From: Nicholas Bellinger <[email protected]>
Hi all,
Here are two additional target bug-fixes that have been found
by the DATERA Q/A + automation team during extended longevity
and stress testing atop v4.1.y stable code.
The first is a iscsi-target specific TMR reference leak during
session shutdown when se_cmd quiesce occured before hand-off
back to iscsi-target, that results in se_tmr_req descriptors
being left after se_cmd was freed.
This would manifest as kernel paging OOPsen during LUN_RESET
after the leak occured, because the associated se_tmr_req had
not been released even though the pre-allocated parent se_cmd
descriptor had already been freed during session shutdown.

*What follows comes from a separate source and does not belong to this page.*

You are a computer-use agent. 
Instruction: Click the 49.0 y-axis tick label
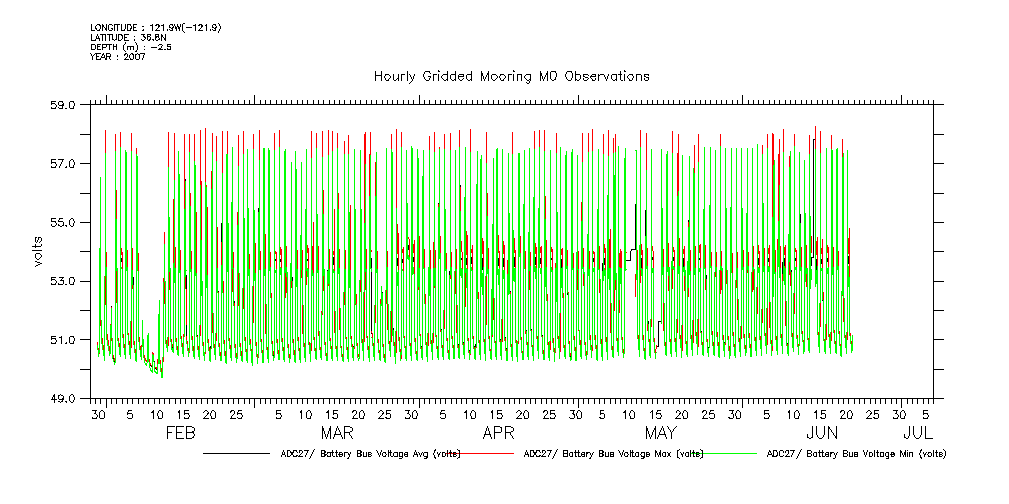(63, 399)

The second is a race between se_lun configfs unlink shutdown
when se_lun->lun_ref percpu_ref RCU grace period is happening,
and user-space attempts to add a new NodeACL mappedlun configfs
symlink while se_lun shutdown is occuring.
This would manifest as NULL pointer dereference OOPsen within
target_stat_scsi_att_intr_port_show_attr_dev() after a new
NodeACL mappedlun was added to a se_lun that had already
been shutdown.
Both have been verified on v4.1.y stable code, and forward
ported to v4.11-rc.
Please review.
--nab
Nicholas Bellinger (2):
iscsi-target: Fix TMR reference leak during session shutdown
target: Avoid mappedlun symlink creation during lun shutdown
drivers/target/iscsi/iscsi_target_util.c | 12 +++++++-----
drivers/target/target_core_fabric_configfs.c | 5 +++++
drivers/target/target_core_tpg.c | 4 ++++
include/target/target_core_base.h | 1 +
4 files changed, 17 insertions(+), 5 deletions(-)
--
1.9.1
From: Nicholas Bellinger <[email protected]>
This patch fixes a iscsi-target specific TMR reference leak
during session shutdown, that could occur when a TMR was
quiesced before the hand-off back to iscsi-target code
via transport_cmd_check_stop_to_fabric().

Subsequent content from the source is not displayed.